Farm animals live in disgusting conditions for their short, brutal lives on earth. Because the environment is so toxic, farm animals are fed antibiotics even when they are not sick. The Union for Concerned Scientists reports that the factory farming industry offloads 24.6 million pounds of antibiotics into animals each year. Humans, on the other hand, only receive 3 million pounds of antibiotics a year.
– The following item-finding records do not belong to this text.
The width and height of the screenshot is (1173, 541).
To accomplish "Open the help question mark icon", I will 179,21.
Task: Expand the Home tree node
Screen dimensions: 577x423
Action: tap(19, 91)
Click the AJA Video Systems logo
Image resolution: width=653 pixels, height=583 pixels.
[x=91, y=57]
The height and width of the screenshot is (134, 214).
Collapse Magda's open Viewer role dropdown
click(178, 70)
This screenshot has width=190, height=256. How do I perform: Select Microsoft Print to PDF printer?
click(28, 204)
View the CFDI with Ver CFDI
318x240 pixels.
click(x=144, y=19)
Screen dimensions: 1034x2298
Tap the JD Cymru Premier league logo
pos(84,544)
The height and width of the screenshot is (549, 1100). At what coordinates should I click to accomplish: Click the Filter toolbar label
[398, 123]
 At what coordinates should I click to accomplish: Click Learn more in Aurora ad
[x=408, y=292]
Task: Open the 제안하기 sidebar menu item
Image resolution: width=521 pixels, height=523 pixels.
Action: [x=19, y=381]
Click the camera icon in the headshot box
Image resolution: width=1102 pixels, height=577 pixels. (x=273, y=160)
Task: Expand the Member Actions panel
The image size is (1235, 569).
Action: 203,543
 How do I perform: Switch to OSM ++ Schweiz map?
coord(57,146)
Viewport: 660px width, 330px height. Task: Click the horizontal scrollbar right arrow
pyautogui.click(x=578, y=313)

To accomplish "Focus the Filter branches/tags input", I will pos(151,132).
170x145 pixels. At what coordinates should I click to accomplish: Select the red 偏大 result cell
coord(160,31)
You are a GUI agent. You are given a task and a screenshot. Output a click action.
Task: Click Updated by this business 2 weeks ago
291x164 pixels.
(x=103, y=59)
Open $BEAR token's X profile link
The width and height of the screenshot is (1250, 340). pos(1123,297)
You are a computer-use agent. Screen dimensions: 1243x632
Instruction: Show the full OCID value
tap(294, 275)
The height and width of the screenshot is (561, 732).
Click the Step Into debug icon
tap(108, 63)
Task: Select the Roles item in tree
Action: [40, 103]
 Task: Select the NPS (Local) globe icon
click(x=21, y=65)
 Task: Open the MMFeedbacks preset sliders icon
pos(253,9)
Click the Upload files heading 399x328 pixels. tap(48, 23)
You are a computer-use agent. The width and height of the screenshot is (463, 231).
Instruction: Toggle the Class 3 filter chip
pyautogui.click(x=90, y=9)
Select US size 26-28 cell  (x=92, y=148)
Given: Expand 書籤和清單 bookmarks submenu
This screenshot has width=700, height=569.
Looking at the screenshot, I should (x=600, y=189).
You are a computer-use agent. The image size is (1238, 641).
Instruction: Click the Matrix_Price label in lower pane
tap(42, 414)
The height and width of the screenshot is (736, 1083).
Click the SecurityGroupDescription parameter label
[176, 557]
Foer points out the dichotomy that we limit our own intake of antibiotics to prevent the development of drug resistant diseases but inundate our animals (whose factory farm lives are the equivalent of living in a Petri dish with just about everything that makes us sick) with these same medications.

Foer argues that this will bring about more zoonotic diseases, or diseases that jump from the animal population to our own human population, in the future. The possibility for a pandemic is far greater not only because we average a pandemic every 27.5 years and we haven’t had one in awhile but also because we have created a biological time bomb out of our mass consumption of animals and our cavalier attitude in regards to how they are raised.

So what should we do for our world that it is about to catch a cold? Pay more attention to how animals are being raised. Urge stronger regulation of factory farms. Think before you eat. And STOP EATING SO MANY CHICKENS!!!!!!!!!!!!!!!

-Shockley Nunnery

 david_shankbone (photographer)
Not a Happy Chicken


4 comments:

  1. LOVE IT!! What's funny is that I figured it was you who wrote this even before I saw your signature!

    ~Kaitlyn

    ReplyDelete
  2. Haha I love this! Very interesting and some of the numbers were extremely shocking! But I have to say... Chicken is awesome but this really makes you think... Thanks for sharing!

    -Ann

    ReplyDelete
  3. If only chicken wasn't so good right!? Haha but really, this is a serious problem. I know personally it will be hard for me to decrease my chicken consumption but it's a necessary sacrifice. I'd rather eat less chicken than be unwittingly absorbing antibiotics and risking catching the next Black Plague
    -Mason Mariney

    ReplyDelete
  4. Wow! 20,000 chickens in one lifetime ... that is inconceivable! You make a very good point of about the possibility of pandemic in the near future. Great post Shockley!